Insurance commissioners in some states have the power to go further and actually block rate hikes if they deem them excessive or unjustified.
But insurance regulation varies widely from state to state, and some state regulators do not even require health insurers to publicly disclose proposed premium increases. Others, such as Illinois, conduct only the most cursory review of most proposed changes.
"Our department needs additional tools," Michael T. McRaith, who heads the Illinois Department of Insurance, told lawmakers Tuesday.
In California, the state insurance commissioner, who is in the process of reviewing Anthem's proposed hikes, is limited to blocking rate hikes only by insurers that spend less than 70% of revenues on medical claims.
Many insurance commissioners do not want the federal government to supersede state regulators.
Feinstein and Schakowsky's proposal is designed to set a minimum standard, allowing the secretary of Health and Human Services to intervene only in states that do not strengthen their review of rates.
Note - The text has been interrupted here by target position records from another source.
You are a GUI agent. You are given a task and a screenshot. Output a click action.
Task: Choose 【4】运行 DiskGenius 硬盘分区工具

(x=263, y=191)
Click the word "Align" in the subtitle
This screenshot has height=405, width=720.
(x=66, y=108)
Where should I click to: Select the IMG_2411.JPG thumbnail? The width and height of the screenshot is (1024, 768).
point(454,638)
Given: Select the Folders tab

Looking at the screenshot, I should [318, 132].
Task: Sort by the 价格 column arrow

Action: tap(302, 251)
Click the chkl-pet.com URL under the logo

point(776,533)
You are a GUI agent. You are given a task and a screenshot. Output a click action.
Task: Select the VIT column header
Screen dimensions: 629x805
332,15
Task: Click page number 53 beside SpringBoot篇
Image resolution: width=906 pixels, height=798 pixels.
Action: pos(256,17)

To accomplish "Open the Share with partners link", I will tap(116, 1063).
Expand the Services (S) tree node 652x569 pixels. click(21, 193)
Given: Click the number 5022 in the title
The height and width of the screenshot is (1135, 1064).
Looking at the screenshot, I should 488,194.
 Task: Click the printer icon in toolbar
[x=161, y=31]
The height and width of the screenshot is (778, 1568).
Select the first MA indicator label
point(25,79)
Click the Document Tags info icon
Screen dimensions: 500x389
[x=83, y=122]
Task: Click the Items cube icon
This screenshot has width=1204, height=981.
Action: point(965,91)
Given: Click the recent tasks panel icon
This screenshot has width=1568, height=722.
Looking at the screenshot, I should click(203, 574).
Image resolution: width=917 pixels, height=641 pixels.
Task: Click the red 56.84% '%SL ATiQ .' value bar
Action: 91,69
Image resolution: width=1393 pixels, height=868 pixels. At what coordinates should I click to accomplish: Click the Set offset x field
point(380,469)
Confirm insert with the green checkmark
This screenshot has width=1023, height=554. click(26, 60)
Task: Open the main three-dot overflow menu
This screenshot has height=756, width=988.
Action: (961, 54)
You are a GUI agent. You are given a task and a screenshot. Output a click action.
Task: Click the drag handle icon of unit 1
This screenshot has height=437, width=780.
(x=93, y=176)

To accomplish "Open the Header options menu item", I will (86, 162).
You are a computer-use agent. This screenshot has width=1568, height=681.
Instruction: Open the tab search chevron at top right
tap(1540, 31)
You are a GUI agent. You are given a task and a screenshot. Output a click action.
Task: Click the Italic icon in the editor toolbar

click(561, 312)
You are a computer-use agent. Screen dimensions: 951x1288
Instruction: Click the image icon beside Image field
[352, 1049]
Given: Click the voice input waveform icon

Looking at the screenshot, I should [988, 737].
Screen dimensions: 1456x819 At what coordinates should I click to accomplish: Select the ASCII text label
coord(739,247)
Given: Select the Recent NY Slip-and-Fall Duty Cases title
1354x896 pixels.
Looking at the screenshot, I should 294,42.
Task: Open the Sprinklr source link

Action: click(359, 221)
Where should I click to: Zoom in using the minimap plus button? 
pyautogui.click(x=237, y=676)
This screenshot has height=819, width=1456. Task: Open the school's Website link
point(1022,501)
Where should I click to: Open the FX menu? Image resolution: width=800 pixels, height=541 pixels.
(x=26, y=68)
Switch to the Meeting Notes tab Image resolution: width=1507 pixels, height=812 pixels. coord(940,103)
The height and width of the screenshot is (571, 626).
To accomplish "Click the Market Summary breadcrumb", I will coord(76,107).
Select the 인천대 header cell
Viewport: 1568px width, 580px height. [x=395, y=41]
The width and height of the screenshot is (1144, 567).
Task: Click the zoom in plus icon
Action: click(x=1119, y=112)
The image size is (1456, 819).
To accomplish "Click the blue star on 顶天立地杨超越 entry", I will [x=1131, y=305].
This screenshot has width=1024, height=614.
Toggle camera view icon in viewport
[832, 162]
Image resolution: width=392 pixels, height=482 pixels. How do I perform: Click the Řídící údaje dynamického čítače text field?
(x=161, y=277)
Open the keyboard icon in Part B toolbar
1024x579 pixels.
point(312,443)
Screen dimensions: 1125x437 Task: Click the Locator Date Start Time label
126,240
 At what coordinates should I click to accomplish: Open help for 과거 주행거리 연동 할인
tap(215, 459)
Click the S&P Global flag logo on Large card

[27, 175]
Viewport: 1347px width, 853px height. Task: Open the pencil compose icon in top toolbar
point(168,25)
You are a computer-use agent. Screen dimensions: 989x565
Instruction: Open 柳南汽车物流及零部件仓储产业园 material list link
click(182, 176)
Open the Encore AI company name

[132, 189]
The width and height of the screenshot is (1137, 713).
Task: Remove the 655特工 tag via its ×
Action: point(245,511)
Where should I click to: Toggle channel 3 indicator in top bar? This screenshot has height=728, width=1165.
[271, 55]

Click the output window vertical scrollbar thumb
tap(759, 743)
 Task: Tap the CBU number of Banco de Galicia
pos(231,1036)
"There is no need for federal involvement in states with insurance commissioners who are protecting consumers," Feinstein said Tuesday.
McRaith acknowledged that additional regulation alone would not control rising prices charged by hospitals, doctors and other providers or hold down increasing use of medical care by consumers. But he said it could help policymakers make better decisions about tackling rising healthcare costs.
"The rate review process, in fact, will be an opportunity to learn, to gather information," he said.